From the used-car passage below, list every extra feature that the car under consideration included.

*PROVIDED PASSAGE*.
►

On the outside, it looked showroom worthy.  On the inside, the pictures looked immaculate.   Not only did it come under both budget and mileage (with wheels and doors!) but it also included a lot of extras she really desired; sunroof, leather seats, backup camera, power everything and even seat warmers.   I called the dealership to find out more details about this gem and why it seemed too good to be true.

Alex (the salesman) is very positive about this car.   Even though it’s been on his lot for months, he assures me it’s a very good deal and car.   It is not lost on me that I’m speaking with a salesman.   Though I’m certainly impressed with the pictures and overall stats, I want to learn more.   I ask a few more probing questions and receive all the answers I want to hear.   Seldom is heard a discouraging word when speaking with a used car salesman.   I thanked him for his time and hung up.

I’ll admit, it does sound good. It’s under budget.  It’s under the mileage limit she was comfortable purchasing.   It certainly has all the bells and whistles that she wants.   She’s been without a decent car for so long that I know she’d be thrilled to finally have something newer and more reliable.   I mean, it even has seat warmers.   It must be God’s will.

But something seems off.    It feels too good to be true.   I don’t know this specific car or its previous owners and I certainly don’t know Alex or anything about his business or level of integrity.   Though he admitted going to church, I have come to realize that doesn’t always mean that will ensure a trust-worthy transaction.  Sadly, not all “Christians” are as honest as their Christ, especially when they have a “shekel” to gain in the process.

I decided to get on the phone and contact a good friend who is in the automotive industry, at the service department of a large dealership.   If anyone knows cars, it’s Tim.  I run the specs by him and he asks for the VIN # of the car we are looking at.   With this number, Tim is able to instantly look up the history of the vehicle and find out exactly what’s been reported on it over the last few years.  After a few minutes, Tim revealed why the car was priced so cheaply;

It has a salvage title.

A salvage title is given when that vehicle has been significantly damaged and/or deemed a total loss by an insurance company that paid a claim on it.  In other words, it is declared “salvage” when the insurer determines that the repair or replacement cost is in excess of approximately 70% of its market value at the time of the accident.

Though we were disappointed to learn this information, we were grateful we took the time to ask someone in-the-know about the car’s invisibly sordid past. Somehow Alex failed to mention the car’s accident history.   Shocking.

I’ve been pondering this revelation all day today.   I’ve come to realize that in some ways, we are very much like the cars I’ve been looking at.  We come in all shapes and sizes and varying makes and models.   Some look more appealing on the outside.   Others have an amazing interior.   Some even have both.   However, all of us – regardless of our age – have a history.   All of us, in some way, have some mileage in our past.

The truth is if you have parents, have been through middle school or college, have been married, divorced or have children – you come with some extra mileage that is hard to hide or ignore.   You might still look good on the outside, but your accident report has some pages in it.  Many of my readers have been in “accidents” where their vehicles have been severely damaged.   Speaking personally, I’ve experienced too many “wrecks” to count.  On top of the normal “fender benders,” I’ve received a plethora of moral dents from reckless driving, have been totaled in a divorce and show a lot of “wear and tear” that comes with high mileage on rough terrain.   Simply put, if I was a car – I would have a salvage title too.  Regrettably, I have caused significant damage and have been deemed (by some) a total loss.

◄

*Word and element pointing data*.
►

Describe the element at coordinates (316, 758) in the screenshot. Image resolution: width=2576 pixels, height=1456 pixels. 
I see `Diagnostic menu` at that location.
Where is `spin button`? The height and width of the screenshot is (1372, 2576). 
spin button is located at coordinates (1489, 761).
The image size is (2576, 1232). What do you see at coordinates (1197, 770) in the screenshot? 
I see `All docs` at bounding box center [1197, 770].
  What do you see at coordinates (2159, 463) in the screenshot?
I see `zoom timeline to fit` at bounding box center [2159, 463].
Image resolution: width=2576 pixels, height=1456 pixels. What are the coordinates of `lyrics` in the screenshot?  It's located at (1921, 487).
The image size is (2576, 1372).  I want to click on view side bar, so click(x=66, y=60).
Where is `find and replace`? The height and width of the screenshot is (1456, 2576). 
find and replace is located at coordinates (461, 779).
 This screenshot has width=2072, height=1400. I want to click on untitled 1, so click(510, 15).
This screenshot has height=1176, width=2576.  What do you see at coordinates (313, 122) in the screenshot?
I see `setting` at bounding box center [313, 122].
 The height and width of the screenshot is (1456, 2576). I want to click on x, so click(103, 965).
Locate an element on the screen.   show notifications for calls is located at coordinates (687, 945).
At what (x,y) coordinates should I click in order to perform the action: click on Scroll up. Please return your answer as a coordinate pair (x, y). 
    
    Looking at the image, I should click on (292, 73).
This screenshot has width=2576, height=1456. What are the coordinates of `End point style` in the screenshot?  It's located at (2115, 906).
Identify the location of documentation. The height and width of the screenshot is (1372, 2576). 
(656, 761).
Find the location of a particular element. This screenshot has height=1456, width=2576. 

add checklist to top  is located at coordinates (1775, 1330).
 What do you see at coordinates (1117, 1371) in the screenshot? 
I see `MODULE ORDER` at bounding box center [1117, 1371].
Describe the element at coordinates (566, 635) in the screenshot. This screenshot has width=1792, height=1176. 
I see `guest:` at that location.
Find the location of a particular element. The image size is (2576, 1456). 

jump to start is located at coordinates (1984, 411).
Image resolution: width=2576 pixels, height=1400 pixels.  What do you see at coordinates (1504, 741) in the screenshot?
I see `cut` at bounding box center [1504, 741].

◄

*EXPECTED ANSWER*.
- Sunroof
- Leather seats
- Backup camera
- Power everything
- Seat warmers